In natura esistono poche specie che sono in grado di invertire la linea del tempo, per così dire. Secondo i risultati di uno studio pubblicato su Pnas, la noce di mare (Mnemiopsis leidyi) è una di queste. Un fatto che ha colto di sorpresa anche gli stessi autori della studio.
Noce di mare e meduse
Con il suo corpo gelatinoso e semitrasparente M. leidyi ricorda per certi versi le meduse, ma appartiene in realtà a un diverso phylum. La noce di mare fa infatti parte del phylum Ctenophora, mentre le meduse del phylum Cnidaria. E proprio a quest’ultimo gruppo appartengono le poche specie che già sapevamo essere capaci di ringiovanire. La più nota è la Turritopsis dohrnii, anche detta “medusa immortale”.
Da oggi, però, dovremo aggiungere all’elenco anche la noce di mare: “Abbiamo dimostrato che gli stadi lobati maturi di M. leidyi sono in grado di tornare a uno stadio larvale dopo un periodo di stress”, spiega Joan Soto-Angel, uno dei due autori dello studio, biologo marino e ricercatore presso l’Università di Bergen (Norvegia). “Il fatto di aver trovato una nuova specie che utilizza questa particolare ‘macchina per viaggiare nel tempo’ solleva affascinanti domande sulla diffusione di questa capacità nell’albero della vita animale”.
Lo studio
Ma come hanno fatto gli autori della pubblicazione scientifica a scoprire la capacità della noce di mare di “viaggiare nel tempo”? Ricerche precedenti avevano concluso che la transizione dallo stadio larvale a quello adulto fosse irreversibile in questa specie.

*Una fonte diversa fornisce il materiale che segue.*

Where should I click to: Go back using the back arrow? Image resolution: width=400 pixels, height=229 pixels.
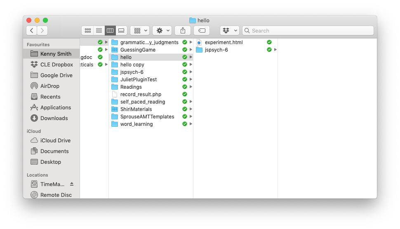click(32, 31)
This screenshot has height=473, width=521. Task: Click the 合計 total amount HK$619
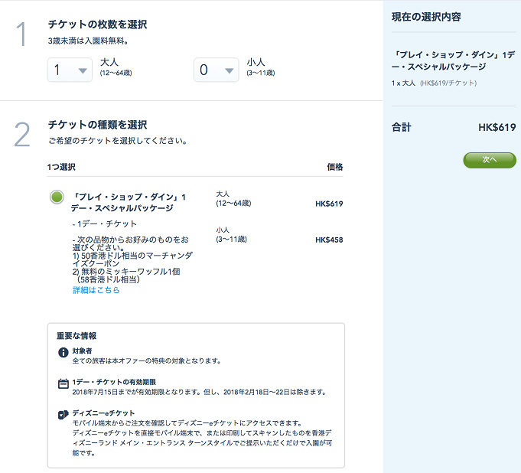(497, 128)

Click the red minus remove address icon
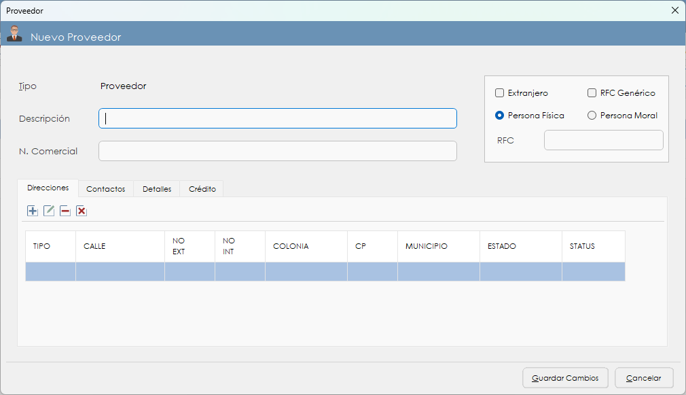coord(65,211)
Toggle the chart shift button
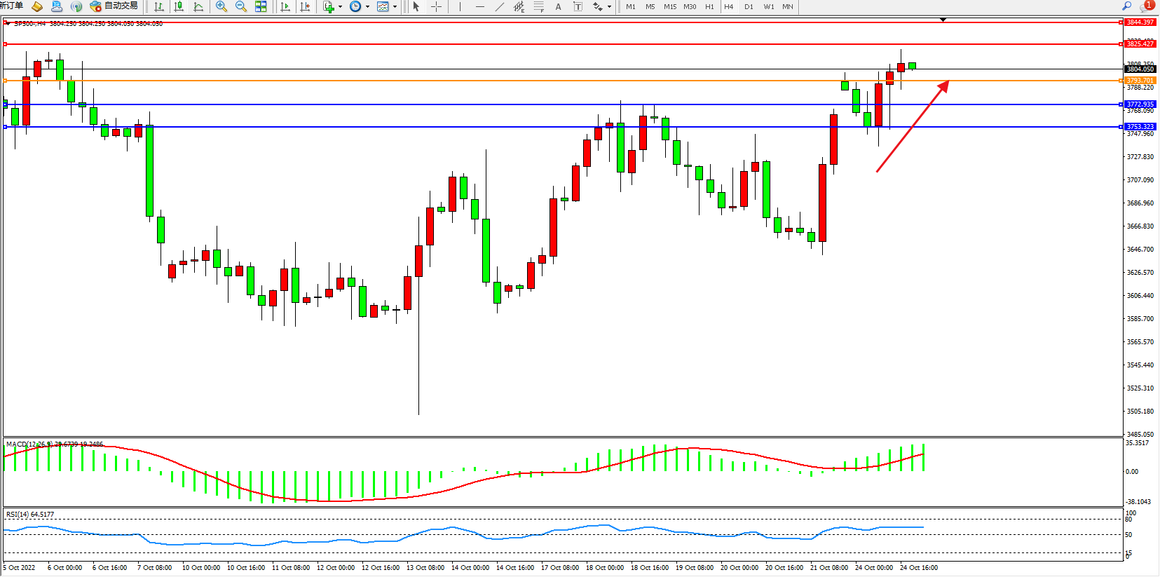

Finché Soto-Angel non si è accorto che un esemplare adulto di noce di mare che stava studiando per altri motivi era “sparito” dalla sua tanica. Si era in realtà trasformato in una larva: era ringiovanito.
A quel punto, lui e Pawel Burkhardt, secondo autore dello studio e anche lui ricercatore presso l’Università di Bergen, hanno cercato di riprodurre in modo sistematico le condizioni che causano il ringiovanimento in M. Leidyi. Per farlo hanno mantenuto in taniche isolate un totale di 65 esemplari adulti di noce di mare. Tutti e 65 sono stati sottoposti a digiuno per due settimane, dopodiché sono stati nutriti una volta a settimana con una quantità di cibo ridotta rispetto al normale. Inoltre, 15 di questi 65 esemplari sono stati sottoposti all’asportazione chirurgica di uno dei lobi gelatinosi che costituiscono il loro corpo.
Il digiuno ha innescato il processo di ringiovanimento, ma la sua associazione all’asportazione di uno dei lobi si è rivelata ancora più efficace. Il 40% degli animali sottoposti al doppio trattamento è infatti regredito interamente allo stadio larvale, mentre solo il 14% degli animali sottoposti al solo digiuno prolungato è ringiovanito del tutto. “Questo affascinante risultato aprirà le porte a molte importanti scoperte”, conclude Burkhardt. “Sarà interessante svelare il meccanismo molecolare che guida lo sviluppo inverso e cosa succede alla rete nervosa dell’animale durante questo processo”.